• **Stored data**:
---------------

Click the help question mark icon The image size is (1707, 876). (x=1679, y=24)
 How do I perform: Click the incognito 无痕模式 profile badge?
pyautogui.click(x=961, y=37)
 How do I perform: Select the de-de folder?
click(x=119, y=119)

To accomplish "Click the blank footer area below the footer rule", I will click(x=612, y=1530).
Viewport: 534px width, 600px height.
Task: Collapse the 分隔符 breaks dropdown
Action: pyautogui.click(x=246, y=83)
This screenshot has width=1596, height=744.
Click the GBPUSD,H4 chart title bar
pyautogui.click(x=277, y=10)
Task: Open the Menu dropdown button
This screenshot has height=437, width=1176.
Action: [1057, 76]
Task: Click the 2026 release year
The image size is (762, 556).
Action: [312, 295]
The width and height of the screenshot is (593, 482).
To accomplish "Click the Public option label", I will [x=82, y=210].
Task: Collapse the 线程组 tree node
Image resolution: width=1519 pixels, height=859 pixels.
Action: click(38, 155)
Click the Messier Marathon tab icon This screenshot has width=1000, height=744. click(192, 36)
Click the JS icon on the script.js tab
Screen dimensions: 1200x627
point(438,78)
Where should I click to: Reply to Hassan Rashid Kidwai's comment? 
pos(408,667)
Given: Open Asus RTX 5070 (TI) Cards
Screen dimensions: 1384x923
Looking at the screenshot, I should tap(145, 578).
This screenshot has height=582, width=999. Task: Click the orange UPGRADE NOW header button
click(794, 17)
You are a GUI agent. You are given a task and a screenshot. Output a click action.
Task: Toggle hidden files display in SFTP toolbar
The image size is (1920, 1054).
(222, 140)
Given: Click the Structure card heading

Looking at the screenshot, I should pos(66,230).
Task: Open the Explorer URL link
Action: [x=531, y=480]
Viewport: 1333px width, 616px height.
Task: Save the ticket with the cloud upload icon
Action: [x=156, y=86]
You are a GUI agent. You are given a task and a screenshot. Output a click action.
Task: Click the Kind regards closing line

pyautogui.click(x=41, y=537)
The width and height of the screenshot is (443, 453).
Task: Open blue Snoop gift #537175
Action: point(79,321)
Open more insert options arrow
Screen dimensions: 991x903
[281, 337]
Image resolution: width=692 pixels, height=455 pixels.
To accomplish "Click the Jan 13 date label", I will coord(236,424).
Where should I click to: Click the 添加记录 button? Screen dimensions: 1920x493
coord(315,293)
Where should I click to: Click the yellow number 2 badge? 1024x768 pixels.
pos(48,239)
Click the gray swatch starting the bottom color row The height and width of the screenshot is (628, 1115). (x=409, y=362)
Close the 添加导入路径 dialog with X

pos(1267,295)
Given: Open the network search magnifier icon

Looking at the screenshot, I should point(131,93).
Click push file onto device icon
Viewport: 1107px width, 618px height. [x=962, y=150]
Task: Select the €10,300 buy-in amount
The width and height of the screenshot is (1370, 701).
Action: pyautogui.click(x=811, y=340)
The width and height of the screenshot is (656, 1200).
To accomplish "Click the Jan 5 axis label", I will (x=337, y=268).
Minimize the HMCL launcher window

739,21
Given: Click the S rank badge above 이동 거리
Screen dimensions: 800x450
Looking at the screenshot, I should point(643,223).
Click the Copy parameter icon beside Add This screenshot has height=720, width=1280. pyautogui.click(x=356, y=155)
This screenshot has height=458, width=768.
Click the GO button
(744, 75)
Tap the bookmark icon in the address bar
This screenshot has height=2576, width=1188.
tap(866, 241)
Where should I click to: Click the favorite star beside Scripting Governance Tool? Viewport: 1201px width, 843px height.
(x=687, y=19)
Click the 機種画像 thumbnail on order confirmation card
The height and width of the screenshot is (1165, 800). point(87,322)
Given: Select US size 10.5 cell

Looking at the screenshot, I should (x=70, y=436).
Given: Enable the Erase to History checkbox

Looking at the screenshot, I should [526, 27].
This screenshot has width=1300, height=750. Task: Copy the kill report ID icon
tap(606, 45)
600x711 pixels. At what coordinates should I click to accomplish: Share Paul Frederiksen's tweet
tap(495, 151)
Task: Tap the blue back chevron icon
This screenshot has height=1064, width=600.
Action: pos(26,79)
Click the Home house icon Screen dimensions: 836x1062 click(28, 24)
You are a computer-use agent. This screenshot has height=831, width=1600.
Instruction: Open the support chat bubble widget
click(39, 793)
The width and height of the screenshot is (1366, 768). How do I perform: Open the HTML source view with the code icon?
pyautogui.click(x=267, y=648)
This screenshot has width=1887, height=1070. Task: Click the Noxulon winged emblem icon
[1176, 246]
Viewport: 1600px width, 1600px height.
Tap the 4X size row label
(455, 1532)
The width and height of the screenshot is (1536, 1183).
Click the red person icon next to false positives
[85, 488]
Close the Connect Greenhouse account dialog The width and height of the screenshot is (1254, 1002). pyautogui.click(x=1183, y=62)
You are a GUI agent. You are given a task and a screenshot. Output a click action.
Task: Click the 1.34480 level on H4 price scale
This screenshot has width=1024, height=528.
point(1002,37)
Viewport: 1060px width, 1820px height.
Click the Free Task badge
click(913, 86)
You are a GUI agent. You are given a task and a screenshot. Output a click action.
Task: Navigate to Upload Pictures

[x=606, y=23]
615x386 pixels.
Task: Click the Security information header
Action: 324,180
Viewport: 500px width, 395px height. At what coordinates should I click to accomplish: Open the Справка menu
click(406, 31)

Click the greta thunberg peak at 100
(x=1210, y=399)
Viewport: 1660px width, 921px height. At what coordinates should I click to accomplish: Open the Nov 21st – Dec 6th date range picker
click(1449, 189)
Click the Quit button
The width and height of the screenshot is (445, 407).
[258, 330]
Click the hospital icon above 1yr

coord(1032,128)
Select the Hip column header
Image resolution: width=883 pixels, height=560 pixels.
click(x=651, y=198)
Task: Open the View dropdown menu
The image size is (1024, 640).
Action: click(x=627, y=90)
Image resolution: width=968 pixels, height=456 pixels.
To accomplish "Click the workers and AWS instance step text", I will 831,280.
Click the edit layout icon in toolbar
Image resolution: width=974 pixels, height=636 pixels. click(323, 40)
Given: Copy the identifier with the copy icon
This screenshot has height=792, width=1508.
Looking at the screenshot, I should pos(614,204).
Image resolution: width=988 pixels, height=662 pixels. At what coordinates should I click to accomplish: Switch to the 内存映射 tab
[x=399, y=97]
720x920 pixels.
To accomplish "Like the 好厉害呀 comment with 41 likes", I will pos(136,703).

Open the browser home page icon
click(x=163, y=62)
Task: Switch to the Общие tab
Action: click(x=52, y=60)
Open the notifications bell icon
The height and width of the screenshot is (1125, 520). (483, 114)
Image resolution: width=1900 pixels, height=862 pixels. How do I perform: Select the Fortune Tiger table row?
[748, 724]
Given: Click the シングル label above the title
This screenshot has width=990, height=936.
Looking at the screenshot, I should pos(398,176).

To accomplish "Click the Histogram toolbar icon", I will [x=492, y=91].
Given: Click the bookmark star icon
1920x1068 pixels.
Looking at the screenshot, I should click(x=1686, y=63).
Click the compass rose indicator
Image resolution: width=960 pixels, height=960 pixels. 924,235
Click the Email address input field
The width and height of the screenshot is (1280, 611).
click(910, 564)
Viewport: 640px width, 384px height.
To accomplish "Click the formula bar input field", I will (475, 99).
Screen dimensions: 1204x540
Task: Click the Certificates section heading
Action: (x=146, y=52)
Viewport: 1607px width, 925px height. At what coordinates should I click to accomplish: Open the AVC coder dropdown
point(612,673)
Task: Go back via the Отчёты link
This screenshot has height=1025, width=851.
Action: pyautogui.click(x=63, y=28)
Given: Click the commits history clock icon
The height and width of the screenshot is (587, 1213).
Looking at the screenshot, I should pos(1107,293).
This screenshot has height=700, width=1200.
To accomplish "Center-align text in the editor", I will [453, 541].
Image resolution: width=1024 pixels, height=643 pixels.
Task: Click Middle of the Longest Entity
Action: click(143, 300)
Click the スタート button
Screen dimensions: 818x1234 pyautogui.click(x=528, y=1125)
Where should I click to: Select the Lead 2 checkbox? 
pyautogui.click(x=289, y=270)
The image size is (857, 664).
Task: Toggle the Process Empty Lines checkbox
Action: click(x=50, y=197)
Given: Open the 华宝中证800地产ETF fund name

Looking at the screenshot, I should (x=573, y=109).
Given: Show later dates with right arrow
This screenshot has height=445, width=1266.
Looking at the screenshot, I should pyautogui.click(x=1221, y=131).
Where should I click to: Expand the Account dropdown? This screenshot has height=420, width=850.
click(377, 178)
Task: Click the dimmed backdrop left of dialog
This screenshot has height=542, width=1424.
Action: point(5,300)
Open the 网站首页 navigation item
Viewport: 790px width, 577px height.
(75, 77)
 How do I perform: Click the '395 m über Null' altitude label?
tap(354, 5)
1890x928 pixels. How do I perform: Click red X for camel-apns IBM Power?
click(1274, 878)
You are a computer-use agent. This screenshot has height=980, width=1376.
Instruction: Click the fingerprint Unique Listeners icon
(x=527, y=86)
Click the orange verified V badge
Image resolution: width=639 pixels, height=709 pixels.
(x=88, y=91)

---------------

• **EXERCISE DIRECTIONS**:
Each line above that has the word "computer" should be copied.

• **TASK RESULT**:
You are a computer-use agent. This screenshot has height=831, width=1600.
You are a computer-use agent. This screenshot has height=980, width=1376.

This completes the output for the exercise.